Saved entries

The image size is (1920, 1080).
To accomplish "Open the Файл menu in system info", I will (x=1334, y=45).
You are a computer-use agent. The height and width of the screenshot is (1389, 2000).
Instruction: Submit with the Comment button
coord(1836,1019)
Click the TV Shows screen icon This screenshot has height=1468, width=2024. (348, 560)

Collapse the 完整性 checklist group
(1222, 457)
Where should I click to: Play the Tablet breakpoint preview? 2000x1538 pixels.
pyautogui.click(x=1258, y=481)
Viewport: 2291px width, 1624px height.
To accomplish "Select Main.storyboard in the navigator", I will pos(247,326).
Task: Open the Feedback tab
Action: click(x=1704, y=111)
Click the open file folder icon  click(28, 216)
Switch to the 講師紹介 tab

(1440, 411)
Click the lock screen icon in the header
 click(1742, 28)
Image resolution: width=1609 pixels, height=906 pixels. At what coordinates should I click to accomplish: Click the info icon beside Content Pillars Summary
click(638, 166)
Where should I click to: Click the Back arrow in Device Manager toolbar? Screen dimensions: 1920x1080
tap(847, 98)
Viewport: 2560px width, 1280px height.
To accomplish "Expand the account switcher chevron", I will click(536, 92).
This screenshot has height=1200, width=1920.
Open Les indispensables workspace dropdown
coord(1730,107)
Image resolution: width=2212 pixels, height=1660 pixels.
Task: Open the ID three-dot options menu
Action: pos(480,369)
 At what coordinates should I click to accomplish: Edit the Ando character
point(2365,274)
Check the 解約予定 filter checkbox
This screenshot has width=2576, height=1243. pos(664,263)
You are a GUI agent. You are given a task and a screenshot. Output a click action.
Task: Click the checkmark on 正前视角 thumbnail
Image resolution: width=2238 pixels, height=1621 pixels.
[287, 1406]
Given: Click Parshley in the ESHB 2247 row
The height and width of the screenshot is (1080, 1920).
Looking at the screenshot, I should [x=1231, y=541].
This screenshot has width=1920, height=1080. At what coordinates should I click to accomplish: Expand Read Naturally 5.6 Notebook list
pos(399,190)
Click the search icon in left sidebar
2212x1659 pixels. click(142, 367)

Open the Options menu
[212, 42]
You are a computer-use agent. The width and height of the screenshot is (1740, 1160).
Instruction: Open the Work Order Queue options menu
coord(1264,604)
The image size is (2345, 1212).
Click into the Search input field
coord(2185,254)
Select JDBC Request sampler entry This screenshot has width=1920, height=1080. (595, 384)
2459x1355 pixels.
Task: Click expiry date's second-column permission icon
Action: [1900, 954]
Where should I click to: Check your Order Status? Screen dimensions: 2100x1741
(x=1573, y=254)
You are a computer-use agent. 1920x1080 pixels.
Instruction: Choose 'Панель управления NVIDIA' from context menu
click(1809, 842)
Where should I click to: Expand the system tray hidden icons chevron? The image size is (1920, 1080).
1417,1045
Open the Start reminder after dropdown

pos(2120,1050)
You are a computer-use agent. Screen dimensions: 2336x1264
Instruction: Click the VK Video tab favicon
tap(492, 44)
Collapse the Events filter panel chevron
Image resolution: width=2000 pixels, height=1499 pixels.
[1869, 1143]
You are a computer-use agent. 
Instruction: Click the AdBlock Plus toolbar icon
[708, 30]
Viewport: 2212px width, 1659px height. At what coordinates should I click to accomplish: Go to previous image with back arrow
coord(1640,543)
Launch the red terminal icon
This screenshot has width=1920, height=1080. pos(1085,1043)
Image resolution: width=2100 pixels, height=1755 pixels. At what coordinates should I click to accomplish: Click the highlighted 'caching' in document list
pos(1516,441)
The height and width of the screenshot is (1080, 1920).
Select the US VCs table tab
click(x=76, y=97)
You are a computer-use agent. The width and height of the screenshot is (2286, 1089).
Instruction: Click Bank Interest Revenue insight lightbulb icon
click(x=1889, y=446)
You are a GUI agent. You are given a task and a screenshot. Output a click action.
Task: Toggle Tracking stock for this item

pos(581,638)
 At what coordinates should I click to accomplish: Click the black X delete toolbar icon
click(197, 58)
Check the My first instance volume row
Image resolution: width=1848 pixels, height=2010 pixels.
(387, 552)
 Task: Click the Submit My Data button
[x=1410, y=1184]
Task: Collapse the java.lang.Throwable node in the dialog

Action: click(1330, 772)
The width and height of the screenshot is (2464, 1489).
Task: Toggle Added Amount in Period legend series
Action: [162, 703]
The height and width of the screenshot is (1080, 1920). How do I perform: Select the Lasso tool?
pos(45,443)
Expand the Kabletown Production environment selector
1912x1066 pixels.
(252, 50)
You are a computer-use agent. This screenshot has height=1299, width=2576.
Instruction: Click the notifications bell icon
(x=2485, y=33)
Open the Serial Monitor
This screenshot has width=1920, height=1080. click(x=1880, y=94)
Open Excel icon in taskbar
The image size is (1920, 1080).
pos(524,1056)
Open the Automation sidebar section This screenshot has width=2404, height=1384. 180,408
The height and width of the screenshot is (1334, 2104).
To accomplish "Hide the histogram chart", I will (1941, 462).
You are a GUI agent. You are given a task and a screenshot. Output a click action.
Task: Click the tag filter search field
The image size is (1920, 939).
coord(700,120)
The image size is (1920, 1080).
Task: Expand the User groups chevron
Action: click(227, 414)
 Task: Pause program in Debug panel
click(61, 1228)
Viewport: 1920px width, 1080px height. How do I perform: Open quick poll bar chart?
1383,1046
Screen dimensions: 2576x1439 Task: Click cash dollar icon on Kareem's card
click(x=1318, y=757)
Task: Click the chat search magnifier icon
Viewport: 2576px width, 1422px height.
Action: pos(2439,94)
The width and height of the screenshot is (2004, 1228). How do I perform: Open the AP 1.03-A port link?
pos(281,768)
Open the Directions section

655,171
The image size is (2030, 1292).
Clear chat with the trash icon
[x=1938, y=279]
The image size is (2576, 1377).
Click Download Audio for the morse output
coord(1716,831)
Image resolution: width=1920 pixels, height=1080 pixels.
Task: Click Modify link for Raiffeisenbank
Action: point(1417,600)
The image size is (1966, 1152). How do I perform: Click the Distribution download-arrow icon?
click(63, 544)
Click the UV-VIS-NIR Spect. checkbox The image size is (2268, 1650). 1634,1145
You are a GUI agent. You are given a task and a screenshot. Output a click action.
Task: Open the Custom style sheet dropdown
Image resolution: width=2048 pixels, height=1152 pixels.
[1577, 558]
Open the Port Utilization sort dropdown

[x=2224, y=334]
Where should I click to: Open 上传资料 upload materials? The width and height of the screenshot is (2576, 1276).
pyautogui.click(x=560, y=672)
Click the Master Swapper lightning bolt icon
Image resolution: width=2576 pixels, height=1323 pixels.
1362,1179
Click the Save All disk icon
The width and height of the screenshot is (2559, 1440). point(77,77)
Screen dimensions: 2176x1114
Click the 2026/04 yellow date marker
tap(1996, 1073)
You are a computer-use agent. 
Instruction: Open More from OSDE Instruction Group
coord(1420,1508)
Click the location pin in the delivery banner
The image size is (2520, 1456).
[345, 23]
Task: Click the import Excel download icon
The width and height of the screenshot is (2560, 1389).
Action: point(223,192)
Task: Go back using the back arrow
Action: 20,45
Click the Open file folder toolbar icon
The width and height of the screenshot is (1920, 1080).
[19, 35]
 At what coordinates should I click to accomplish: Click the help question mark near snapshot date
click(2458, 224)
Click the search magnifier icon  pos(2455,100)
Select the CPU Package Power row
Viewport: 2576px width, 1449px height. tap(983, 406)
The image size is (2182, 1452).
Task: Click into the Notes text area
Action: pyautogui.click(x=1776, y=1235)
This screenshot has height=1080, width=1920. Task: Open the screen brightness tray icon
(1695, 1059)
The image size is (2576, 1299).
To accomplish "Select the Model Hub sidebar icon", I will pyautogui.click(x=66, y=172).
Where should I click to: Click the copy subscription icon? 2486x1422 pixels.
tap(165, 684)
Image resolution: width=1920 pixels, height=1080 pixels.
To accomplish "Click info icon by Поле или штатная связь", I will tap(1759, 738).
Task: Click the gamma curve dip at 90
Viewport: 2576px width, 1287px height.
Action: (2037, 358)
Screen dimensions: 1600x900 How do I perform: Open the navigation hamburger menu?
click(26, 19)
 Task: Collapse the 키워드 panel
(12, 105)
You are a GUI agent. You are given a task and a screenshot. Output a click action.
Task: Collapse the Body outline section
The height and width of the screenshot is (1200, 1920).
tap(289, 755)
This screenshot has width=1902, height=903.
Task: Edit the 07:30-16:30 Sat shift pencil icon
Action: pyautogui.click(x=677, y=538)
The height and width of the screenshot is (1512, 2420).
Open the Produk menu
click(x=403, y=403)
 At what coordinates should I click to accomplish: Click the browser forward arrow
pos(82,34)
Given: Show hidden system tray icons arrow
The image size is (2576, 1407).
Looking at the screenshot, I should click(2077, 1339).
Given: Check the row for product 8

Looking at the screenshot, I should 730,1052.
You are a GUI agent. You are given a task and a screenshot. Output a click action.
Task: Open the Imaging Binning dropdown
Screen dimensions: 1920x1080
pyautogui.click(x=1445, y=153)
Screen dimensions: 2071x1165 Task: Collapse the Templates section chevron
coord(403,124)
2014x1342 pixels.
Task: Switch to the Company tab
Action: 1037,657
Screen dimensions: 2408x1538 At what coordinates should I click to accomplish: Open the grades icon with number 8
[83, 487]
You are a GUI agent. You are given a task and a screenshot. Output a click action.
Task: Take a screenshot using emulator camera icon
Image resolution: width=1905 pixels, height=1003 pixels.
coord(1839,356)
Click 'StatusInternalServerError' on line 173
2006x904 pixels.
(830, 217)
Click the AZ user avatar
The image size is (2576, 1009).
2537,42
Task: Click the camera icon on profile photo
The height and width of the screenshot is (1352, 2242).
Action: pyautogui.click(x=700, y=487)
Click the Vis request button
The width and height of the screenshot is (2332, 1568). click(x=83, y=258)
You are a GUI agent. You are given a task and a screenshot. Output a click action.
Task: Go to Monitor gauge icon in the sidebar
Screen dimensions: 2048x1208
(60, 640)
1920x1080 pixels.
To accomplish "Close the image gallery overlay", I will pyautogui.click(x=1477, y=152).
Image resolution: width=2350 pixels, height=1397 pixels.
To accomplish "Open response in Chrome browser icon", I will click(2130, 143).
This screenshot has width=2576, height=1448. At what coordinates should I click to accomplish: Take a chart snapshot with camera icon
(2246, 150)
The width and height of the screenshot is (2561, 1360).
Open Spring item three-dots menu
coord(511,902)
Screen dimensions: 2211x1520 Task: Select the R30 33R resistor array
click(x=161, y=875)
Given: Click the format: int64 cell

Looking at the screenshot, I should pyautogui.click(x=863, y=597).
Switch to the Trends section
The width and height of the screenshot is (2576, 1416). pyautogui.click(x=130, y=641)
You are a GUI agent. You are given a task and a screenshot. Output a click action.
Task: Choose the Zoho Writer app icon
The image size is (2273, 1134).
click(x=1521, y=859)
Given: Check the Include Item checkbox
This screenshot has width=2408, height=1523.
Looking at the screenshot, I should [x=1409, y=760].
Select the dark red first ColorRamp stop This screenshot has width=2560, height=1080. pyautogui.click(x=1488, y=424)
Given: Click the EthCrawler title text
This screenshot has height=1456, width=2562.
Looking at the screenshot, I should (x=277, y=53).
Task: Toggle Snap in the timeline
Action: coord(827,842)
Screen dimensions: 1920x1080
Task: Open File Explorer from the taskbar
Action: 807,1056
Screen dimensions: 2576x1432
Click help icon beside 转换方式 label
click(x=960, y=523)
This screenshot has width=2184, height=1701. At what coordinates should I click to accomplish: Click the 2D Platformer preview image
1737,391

» What needs to be done
Among the lines above, return each one holding the string "computer".

» Your solution
You are a computer-use agent. The height and width of the screenshot is (1389, 2000).
You are a computer-use agent. The width and height of the screenshot is (1740, 1160).
You are a computer-use agent. 1920x1080 pixels.
You are a computer-use agent. Screen dimensions: 2336x1264
You are a computer-use agent. 
You are a computer-use agent. The width and height of the screenshot is (2286, 1089).
You are a computer-use agent. This screenshot has height=1299, width=2576.
You are a computer-use agent. 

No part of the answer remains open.